Only a few weeks ago, Dean aides argued that his anticipated wins in Iowa and New Hampshire would effectively end the race. Joe Trippi—who Dean fired this week—often talked about how any candidate whose strategy was to "hang out" until February 3 would be steamrolled by Dean's killer momentum. Now that Kerry has won both states convincingly, aides don't talk about unstoppable juggernauts but instead remind reporters that the race is a long slog to win the most delegates. "You're talking about two states and very few delegates," says Glantz. "It's a long way to the nomination." Glantz has a point. The race looks very different from the perspective of delegates than it does from the perspective of primary victories. Although few have paid attention, the fact is that, thanks to the support of super-delegates (party leaders who can back any candidate), coming out of New Hampshire Dean is actually beating Kerry in delegates won, 113 to 94.

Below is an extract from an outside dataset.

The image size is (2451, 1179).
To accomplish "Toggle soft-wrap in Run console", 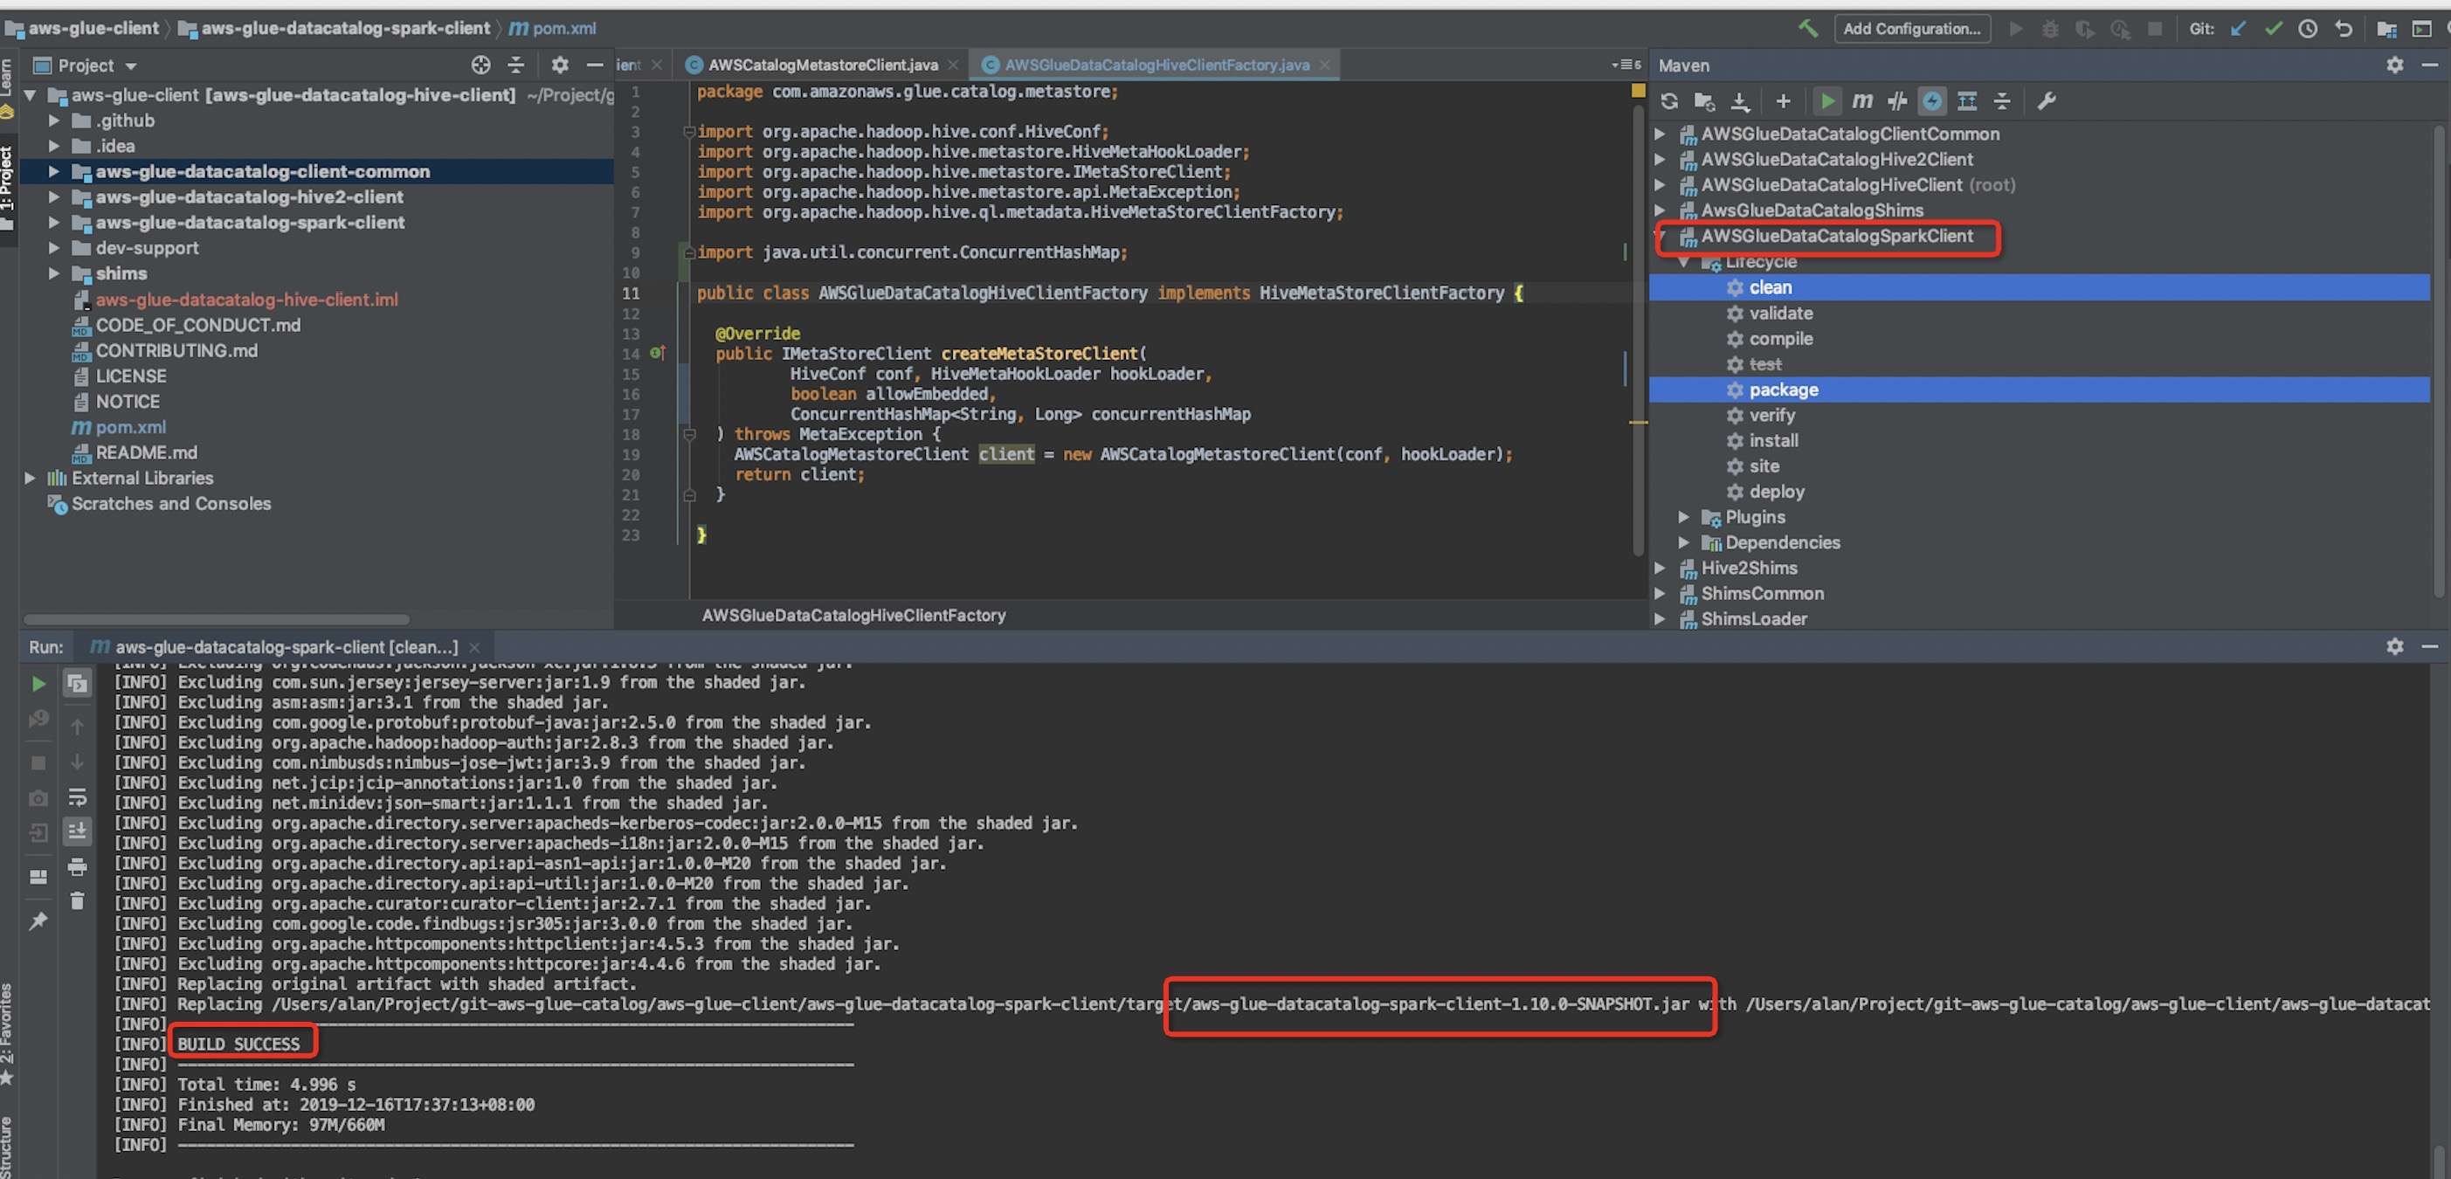I will click(77, 796).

Before, Dean aides argued that they had the only campaign that could fund itself for a long battle into the spring. But it's becoming clear that Dean actually poured a lot of his $40 million into the two early states to finish off the contest before it started. Glantz insists that the campaign has enough money to carry on. "We raised $1.8 million since Iowa," she says. "I don't think they'll stop pumping—as far as money and as far as enthusiasm. ... They don't want to lose faith." But one Dean fund-raiser I talked to early in the day was holding her hands up in prayer as she received exit polls on her cell phone that showed a closer race with Kerry than the final results. Any loss worse than single digits, she said, would be a tough sell with donors. Nonetheless, Dean aides insist the governor is in the race for the long haul. "You have to kill us to get rid of us," says Zephyr Teachout, Dean's Internet guru and the most fervent believer in the Dean revolution. "And this doesn't do that." Maybe not. But the revolution has certainly been postponed. Far from being the leader of an insurrection that transforms the Democratic Party—and even the country—Dean, like the race itself, has come full circle. Once again, he's a scrappy and intriguing outsider nipping at the heels of a strongly favored establishment front-runner. It's as if an entire year of American politics was just one long dream.